Il rilascio è avvenuto nei pressi di Jajarkot (Nepal occidentale), dove i prigionieri sono stati consegnati a un gruppo di negoziatori della Croce Rossa Internazionale (4 francesi, 2 svizzeri e due tedeschi) giunti pochi giorni fa nella zona per negoziare con i ribelli il rilascio.

Secondo un’inchiesta della Commissione nazionale per i diritti umani resa pubblica ieri, l’attacco alla base temporanea di Pili ha provocato 96 vittime, tra cui 55 soldati.

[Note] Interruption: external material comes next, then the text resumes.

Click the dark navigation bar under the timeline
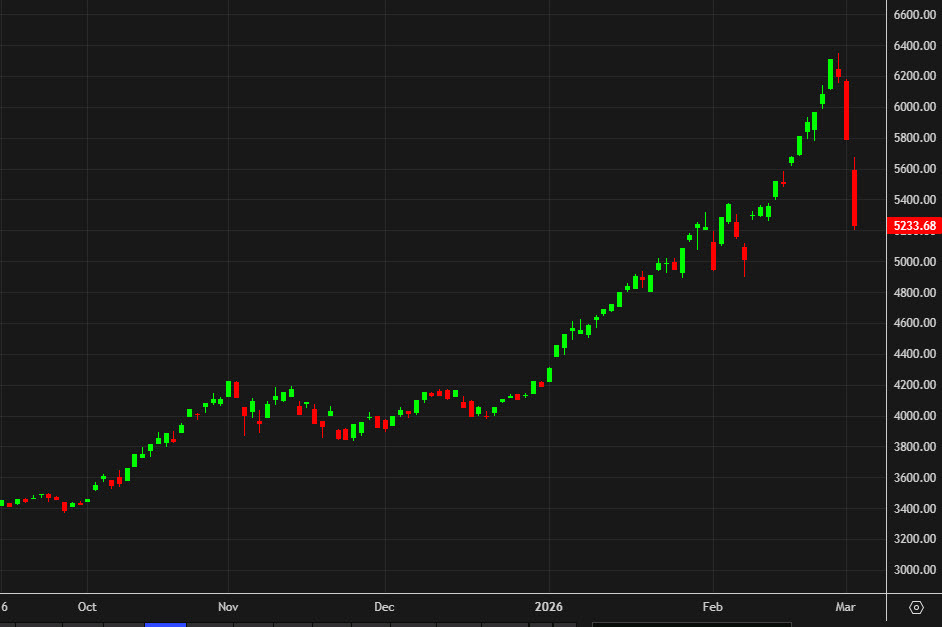 (450, 624)
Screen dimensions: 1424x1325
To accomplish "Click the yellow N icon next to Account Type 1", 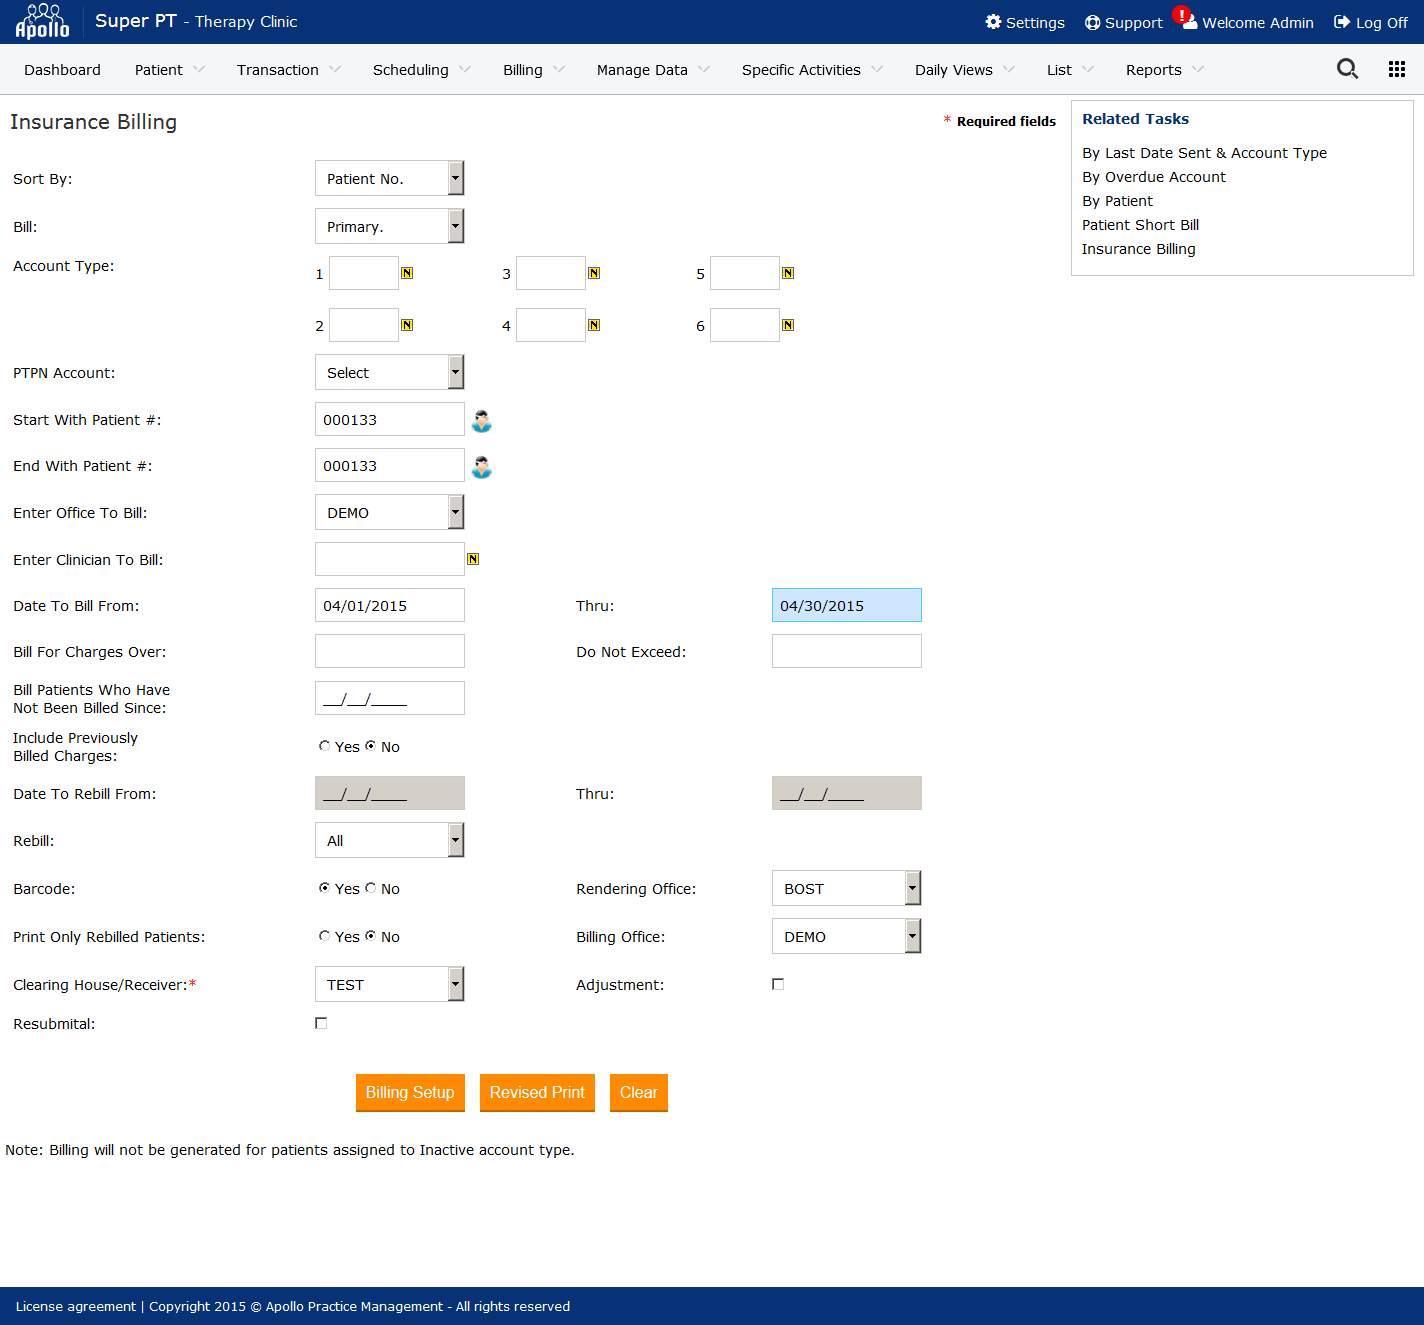I will [x=407, y=273].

Intanto prosegue la visita in Nepal del maggior esperto in tortura delle Nazioni Unite, Manfred Nowak, giunto nel Paese sabato scorso; al termine del suo viaggio il funzionario presenterà un rapporto al Consiglio di sicurezza dell’Onu.

Secondo l’organizzazione non governativa `Centro per le vittime della tortura`, i cui rappresentanti hanno incontrato Nowak, solo nel 2004 si sono verificati 5.000 casi di tortura fisica e psicologica, mentre è andato sempre più crescendo il numero delle persone arrestate dalle forze dell’ordine di cui si perdono le tracce.

Il 3 settembre scorso i maoisti hanno dichiarato una tregua unilaterale di tre mesi a cui il governo non ha ancora risposto.